Malam yang tidak bisa tidur, padahal seharian sudah gelap. Dan dua buah kantung mata yang berat, enggan mengajak kelopak untuk merapat. Mana bisa, kemudian saya berdoa.
Tepat saya ingat doa-doa yang lalu diutarakan secara khusyu' dan serius. Sampai berderai-derai, sampai punggung yang ikut pula berguncang. Langit pasti mendengar. Langit pasti mendengar.

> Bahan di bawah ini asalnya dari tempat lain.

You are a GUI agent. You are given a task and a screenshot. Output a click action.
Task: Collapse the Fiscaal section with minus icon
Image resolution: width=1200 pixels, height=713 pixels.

Dia percaya doa, begitu pun saya yang juga percaya hari ini datang. Dan pelukan kembali saya utarakan ke langit. Agar tidak terlalu dingin. Agar tak terlalu sakit.
Saya beberapa butir pasir yang pasrah pada ombak di bibir pantai. Apakah akan dihempas menjauh, atau diteguk mendekat. Selayaknya pasir saya tidak akan pernah meronta. Hanya berdoa.
Ramalan dan firasat keduanya tak baik untuk jiwa saya karena nyatanya selalu meleset. Setidaknya firasat terakhir tentang dia yang sangat pahit. Sampai-sampai saya tak mau minum kopi. Bolehkan hanya memesan teh manis saja?
Tetapi doa satu-satunya senjata yang menghidupi empat ruang jantung. Dan rongga-rongga otak agar tetap waras.
Mohon izin untuk selalu larung dalam doa.